Technology’s role in the embedded insurance evolution
Recent technological advancements have created the ability to obtain data from third parties and automate the insurance quoting process in a way that can be embedded into the sale of another product or service.
In the past, data about the risk and coverage needs were collected from the customer through questions on an insurance application, and underwriters evaluated a risk over the course of days before confirming that it was acceptable and finalizing the premium quoted to the customer. For homeowners coverage, for instance, that meant relying on the homeowner’s knowledge of construction details and other property attributes before an agent could determine what insurance program the property was eligible for, before the agent could calculate the premium, and before the underwriter could confirm that everything was done appropriately to bind the risk and issue the policy.
Thanks to real-time access to third-party data sources, and the ability to harness this data to apply algorithms to instantaneously underwrite and calculate the premium and issue the quote, embedded insurance became possible. Rather than depending on the consumer to know the details about the risk, more accurate data is used, and the quoting and policy issuance process is reduced to a couple of minutes, instead of a couple of days.
Dos and don’ts for carriers adding embedded insurance solutions
Insurers scrambling to respond to the embedded insurance trend may be tempted to update only the front-end experience that customers see, such as prefilled application forms. While this may improve the sales process, it is not the full embedded experience.
Backend systems must also be modernized to effectively incorporate the new customer data needed to instantaneously underwrite the risk and calculate the premium. This means updating technology to be able to communicate with third-party data systems to collect the data to be used to determine whether the risk meets underwriting requirements, to determine what coverages are needed, and to classify the risk for purposes of rating. For example, what insurance coverage limits are needed for the contents of a property, and will the property’s contents be insured for replacement cost or actual cash value? This is akin to codifying the art of underwriting and is not a small task.
Finally, the insurance product offering needs to be redesigned to offer relevant coverages that make sense to consumers, such as eliminating outdated coverages like silverware and tapestries, and adding new coverage options for laptops, tablets, and other electronics. Without updating the insurance product, the policyholder may experience gaps in coverage.

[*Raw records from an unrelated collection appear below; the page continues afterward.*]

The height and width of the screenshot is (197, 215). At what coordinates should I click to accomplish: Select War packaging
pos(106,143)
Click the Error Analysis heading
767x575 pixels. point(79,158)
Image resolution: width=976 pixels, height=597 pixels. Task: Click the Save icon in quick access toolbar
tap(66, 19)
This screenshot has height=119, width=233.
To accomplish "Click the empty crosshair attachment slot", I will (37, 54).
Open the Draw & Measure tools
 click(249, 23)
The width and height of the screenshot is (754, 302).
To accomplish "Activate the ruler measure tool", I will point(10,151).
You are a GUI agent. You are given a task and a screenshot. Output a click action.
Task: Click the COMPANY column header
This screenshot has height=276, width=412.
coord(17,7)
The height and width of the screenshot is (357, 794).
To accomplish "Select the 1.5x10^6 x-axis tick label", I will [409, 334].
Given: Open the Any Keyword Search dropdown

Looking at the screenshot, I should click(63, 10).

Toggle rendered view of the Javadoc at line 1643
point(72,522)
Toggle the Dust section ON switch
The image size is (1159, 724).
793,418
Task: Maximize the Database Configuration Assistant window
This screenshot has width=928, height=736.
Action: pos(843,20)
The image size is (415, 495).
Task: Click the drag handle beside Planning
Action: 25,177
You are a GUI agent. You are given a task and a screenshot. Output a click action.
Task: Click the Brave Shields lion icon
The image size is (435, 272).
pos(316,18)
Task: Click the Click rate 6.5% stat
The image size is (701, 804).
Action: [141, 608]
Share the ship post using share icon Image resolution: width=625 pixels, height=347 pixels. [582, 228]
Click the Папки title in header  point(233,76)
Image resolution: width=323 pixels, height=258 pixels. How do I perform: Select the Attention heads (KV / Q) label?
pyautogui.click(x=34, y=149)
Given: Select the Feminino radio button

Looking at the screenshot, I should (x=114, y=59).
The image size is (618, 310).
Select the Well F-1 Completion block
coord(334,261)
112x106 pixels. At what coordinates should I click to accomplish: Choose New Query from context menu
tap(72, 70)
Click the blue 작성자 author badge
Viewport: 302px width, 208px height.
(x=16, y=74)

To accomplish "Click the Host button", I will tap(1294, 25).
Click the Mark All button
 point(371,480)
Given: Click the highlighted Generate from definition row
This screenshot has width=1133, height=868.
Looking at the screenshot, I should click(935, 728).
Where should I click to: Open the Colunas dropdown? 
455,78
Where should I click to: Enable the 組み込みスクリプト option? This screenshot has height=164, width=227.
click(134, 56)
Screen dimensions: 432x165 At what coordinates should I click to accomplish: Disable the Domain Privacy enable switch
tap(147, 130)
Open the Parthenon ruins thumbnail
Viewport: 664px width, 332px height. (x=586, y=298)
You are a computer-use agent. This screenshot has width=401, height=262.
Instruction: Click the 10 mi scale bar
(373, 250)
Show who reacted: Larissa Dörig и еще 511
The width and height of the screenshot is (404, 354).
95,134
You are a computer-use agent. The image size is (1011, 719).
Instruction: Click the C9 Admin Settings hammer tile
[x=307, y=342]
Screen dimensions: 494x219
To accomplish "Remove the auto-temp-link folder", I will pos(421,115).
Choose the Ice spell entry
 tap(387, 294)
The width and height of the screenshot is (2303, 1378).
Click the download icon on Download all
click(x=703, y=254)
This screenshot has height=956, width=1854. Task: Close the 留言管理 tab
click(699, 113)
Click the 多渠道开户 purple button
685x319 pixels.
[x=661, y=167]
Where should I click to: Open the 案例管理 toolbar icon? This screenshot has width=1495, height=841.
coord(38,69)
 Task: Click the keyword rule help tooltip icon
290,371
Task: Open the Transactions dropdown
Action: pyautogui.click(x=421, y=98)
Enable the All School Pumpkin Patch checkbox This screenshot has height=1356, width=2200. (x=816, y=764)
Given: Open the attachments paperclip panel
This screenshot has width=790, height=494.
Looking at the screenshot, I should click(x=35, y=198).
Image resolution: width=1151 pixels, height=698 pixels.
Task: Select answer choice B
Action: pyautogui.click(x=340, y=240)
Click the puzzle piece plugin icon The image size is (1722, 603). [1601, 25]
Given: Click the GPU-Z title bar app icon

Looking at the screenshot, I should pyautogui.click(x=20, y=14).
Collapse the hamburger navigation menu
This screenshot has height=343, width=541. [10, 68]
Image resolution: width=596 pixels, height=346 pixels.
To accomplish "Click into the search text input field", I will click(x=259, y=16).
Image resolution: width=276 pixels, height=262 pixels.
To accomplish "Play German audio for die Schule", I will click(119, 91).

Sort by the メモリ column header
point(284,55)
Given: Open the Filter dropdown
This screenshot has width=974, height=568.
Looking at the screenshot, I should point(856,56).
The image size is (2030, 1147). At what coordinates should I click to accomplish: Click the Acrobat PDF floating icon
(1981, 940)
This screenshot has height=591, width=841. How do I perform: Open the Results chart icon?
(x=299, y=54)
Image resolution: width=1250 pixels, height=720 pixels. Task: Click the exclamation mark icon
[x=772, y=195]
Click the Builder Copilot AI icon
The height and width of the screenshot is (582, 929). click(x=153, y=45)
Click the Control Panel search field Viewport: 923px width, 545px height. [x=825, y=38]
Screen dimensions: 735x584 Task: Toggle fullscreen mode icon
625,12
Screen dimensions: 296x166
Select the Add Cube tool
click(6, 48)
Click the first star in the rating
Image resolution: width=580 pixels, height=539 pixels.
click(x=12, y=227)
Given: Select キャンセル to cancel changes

Retraining current employees to do this work, although good for their retention and professional development, may also be shortsighted. Many insurers find greater success partnering with outside advisors who combine the actuarial know-how, financial savvy, and fresh thinking needed to revamp offerings for a new insurance marketplace.
While embedded insurance may not be universal yet, it is here to stay, and is an opportunity for growth. Carriers who fail to embrace this approach to delivering insurance may be exposing themselves to the greatest risk they have ever faced: their own obsolescence.